Quando o escritor colombiano Gabriel García Márquez escreveu Cem anos de Solidão ele se referia, entre
outras idéias, ao isolamento histórico do povo da América Latina, sempre excluído de ser sujeito da história.
Tese reforçada pelo artigo do professor de sociologia da USP, Emir Sader, publicado em "O Globo" (10/05/97),
ao citar o provérbio africano que diz "até que os leões tenham seus próprios historiadores, as histórias de caça
continuarão glorificando o caçador". O povo nunca aparece na História.
É preciso que se aprenda a História da América Latina. Antes, no entanto, é necessário definir qual a
historiografia será adotada. Segundo Michel de Certeau, "é impossível eliminar do trabalho historiográfico as
ideologias que nele habitam".(1) A pesquisa histórica é mobilizada pela localização sócio-cultural de quem a
faz. Para E.H. Carr, o "historiador, antes de começar a escrever história, é o produto da história. O ponto de
vista que determinou a abordagem do historiador está enraizado no background social e histórico do
pesquisador".(2)
Segundo o historiador Júlio José Chiavenato, "uma das características básicas da historiografia oficial é negar
ao povo qualquer participação profunda nas mudanças da sociedade".(3) A partir daí são construídas as
supostas idéias dos grandes heróis nacionais e dos baderneiros, dos defensores dos interesses do Brasil e dos
que querem destruí-lo, dos mantenedores da ordem, da paz e da família e dos que querem vendê-lo ao
terrorismo internacional. Apoiadas na mídia - entendida desde a carta de Caminha até os modernos jornais de
hoje - as elites conseguem escrever sua própria história.
O interessante é alagar o horizonte da História e incluir aqueles que foram excluídos pela historiografia.

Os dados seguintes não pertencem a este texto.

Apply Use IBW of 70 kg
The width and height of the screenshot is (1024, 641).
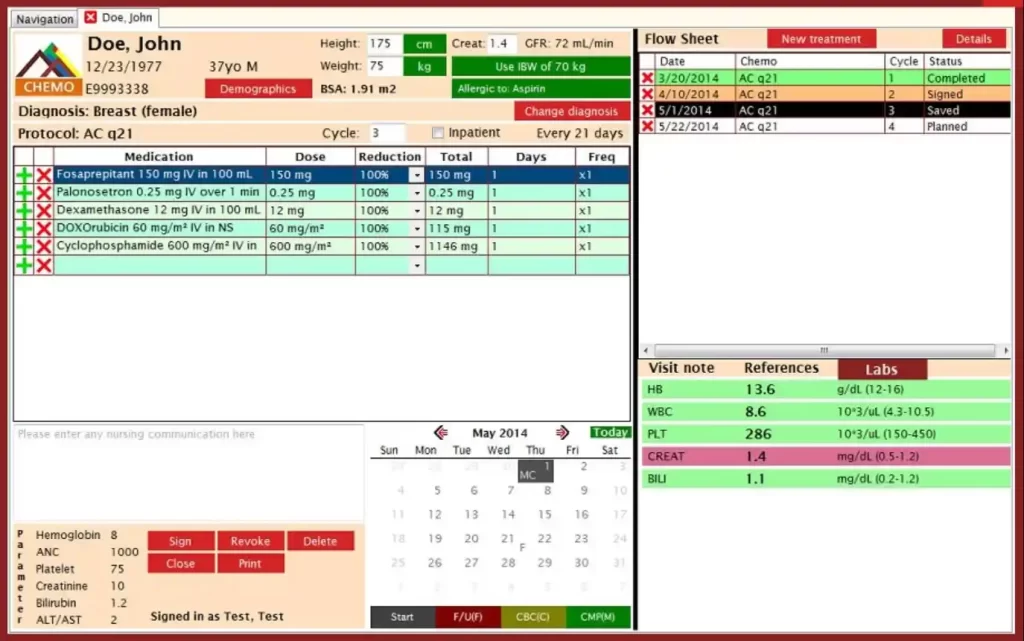[541, 66]
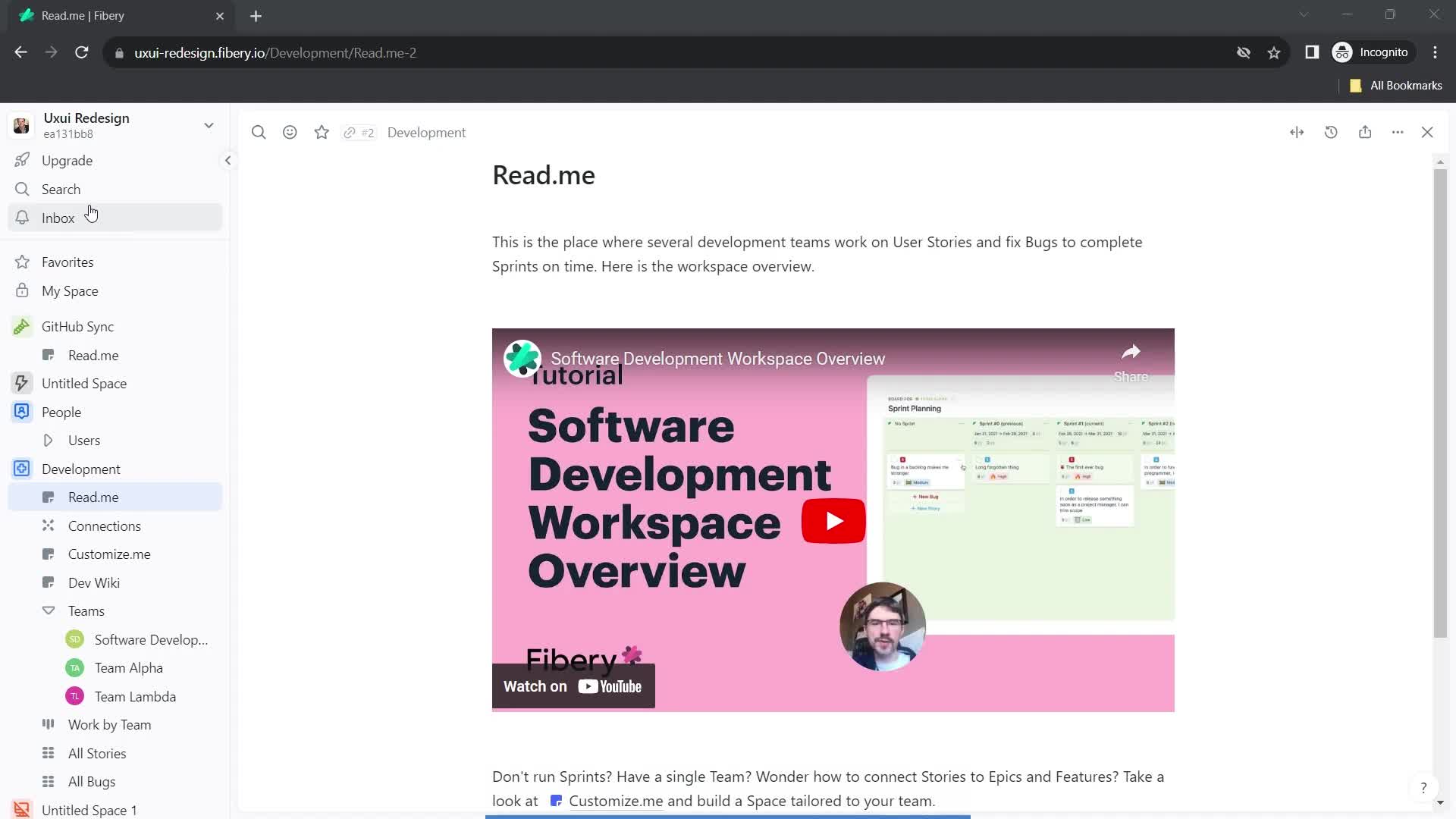Viewport: 1456px width, 819px height.
Task: Toggle the star/favorite on current document
Action: [321, 132]
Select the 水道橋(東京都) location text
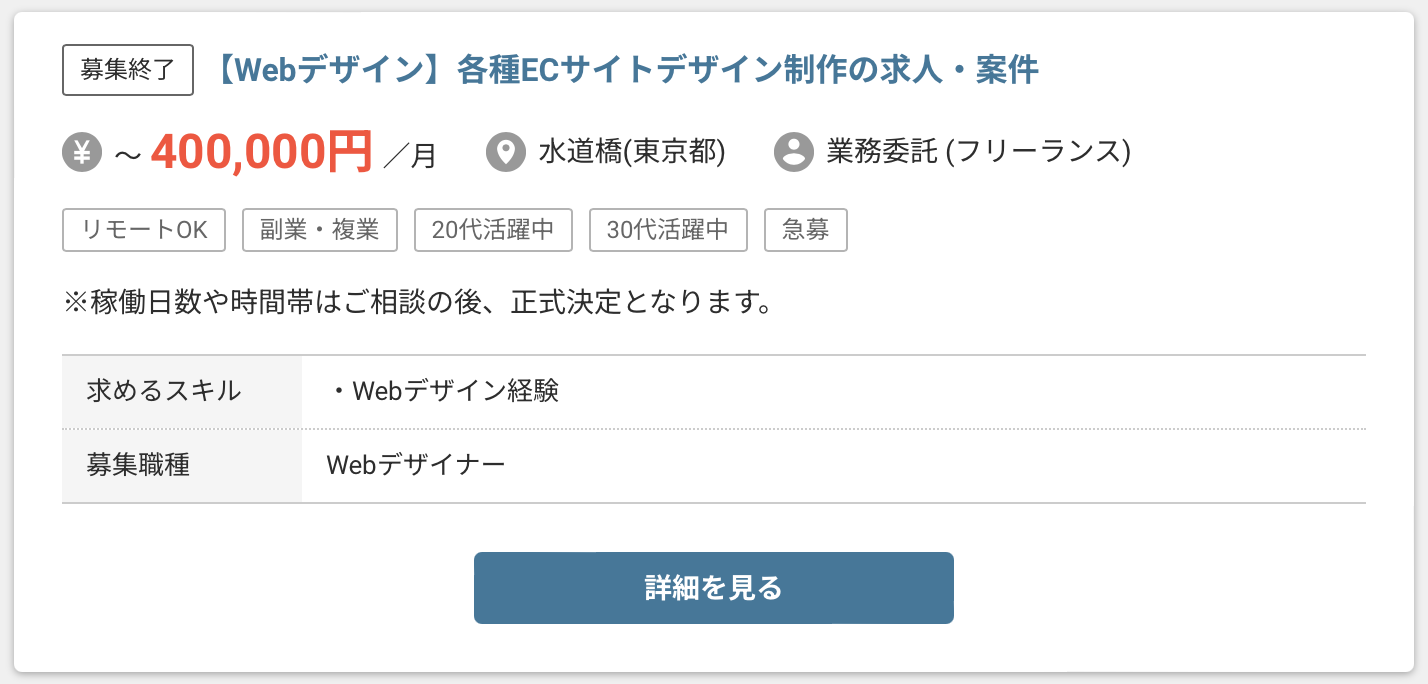The height and width of the screenshot is (684, 1428). coord(632,152)
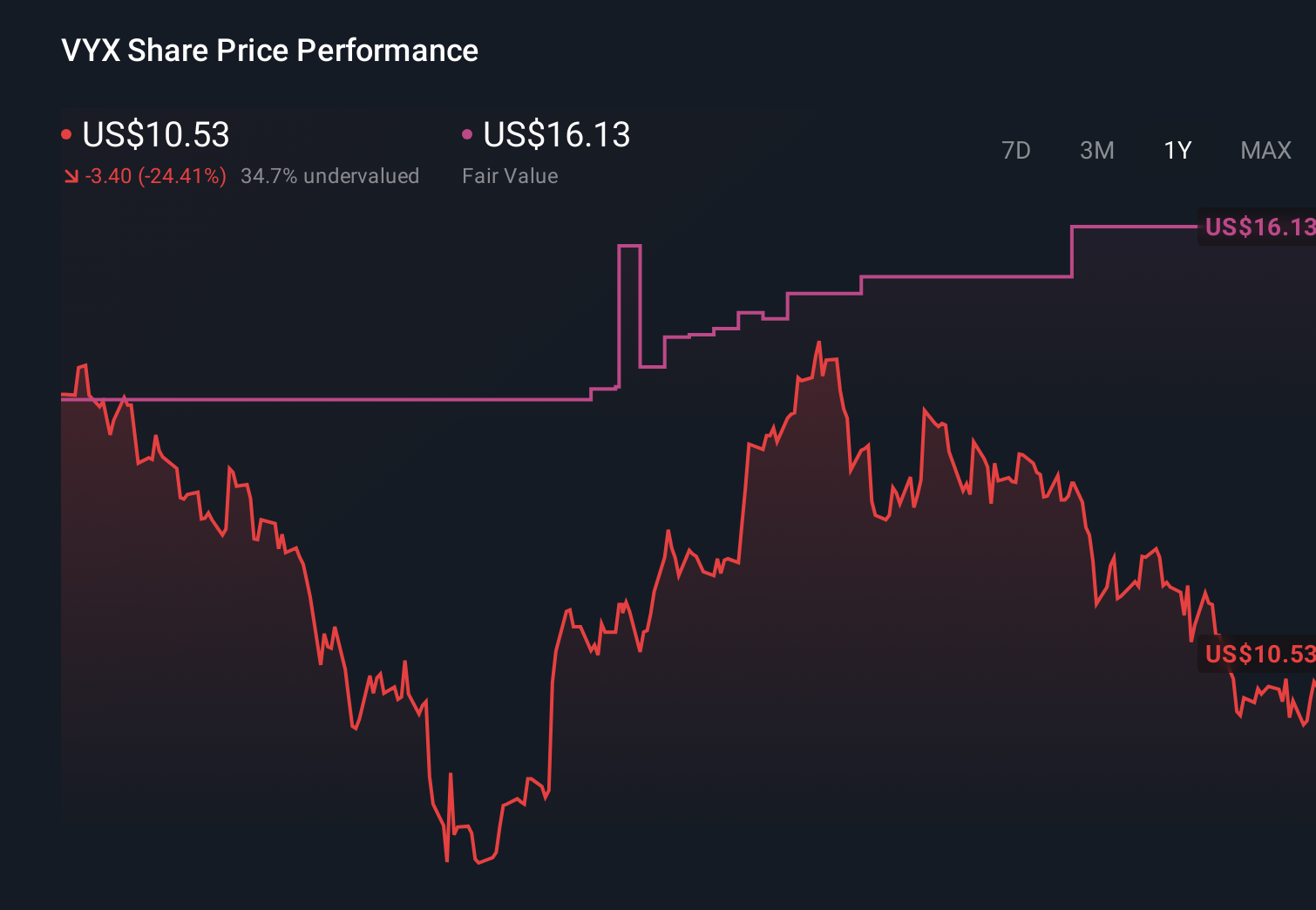1316x910 pixels.
Task: Click the downward arrow next to -3.40
Action: pos(71,176)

"Somente hoje tornou-se possível, pela primeira vez, até mesmo imaginar um mundo inteiro consistindo de
pessoas que, no sentindo mais completo da palavra, entraram na história e tornaram-se o interesse, não mais do
administrador colonial ou do antropólogo, mas do historiador".(4)
É preciso compreender que há dois tipos de interpretações históricas. Aquela ensinada nos livros primários e
depois aprofundada com documentos, objetos históricos e interpretações de pesquisadores, ensinadas nos cursos
médios e até superiores. Reverberada em jornais, revistas e programas televisivos, são escutadas nas datas
nacionais, esculpidas em placas nas praças públicas, repetidas em conversas de bar e, o pior, publicadas nos
livros e divulgadas nos filmes. "Quando se pega um trabalho histórico, não basta procurar o nome do autor na
capa do livro: procura-se também a data de publicação ou em que época foi escrito - às vezes é inclusive mais
revelador. (...) A história começa com a seleção e ordenação dos fatos pelo historiador".(5)
Há, como lembrou Sader, a história dos leões caçados. Que surgem em polêmicas como no 21 de abril, no 7 de
setembro ou quando filmes como Canudos ou O que é Isso Companheiro? vão às telas e depois caem
novamente no esquecimento geral e ficam confinadas a casos raros como os já citados Chiavenato e Emir Sader
ou ainda José Arbex Jr. e Maria Helena Senise no "Cinco Séculos de Brasil" (Editora Moderna).
As histórias de caçadores são várias, e tão fixadas no imaginário, que pegam desprevenidos até os próprios
professores, a quem supostamente seria obrigatório o conhecimento de, pelo menos, apresentar a versão do
caçador e a do leão. No entanto, as precárias condições de ensino no país e a própria força da História oficial,
aumentam o número de profissionais despreparados para ensino de História.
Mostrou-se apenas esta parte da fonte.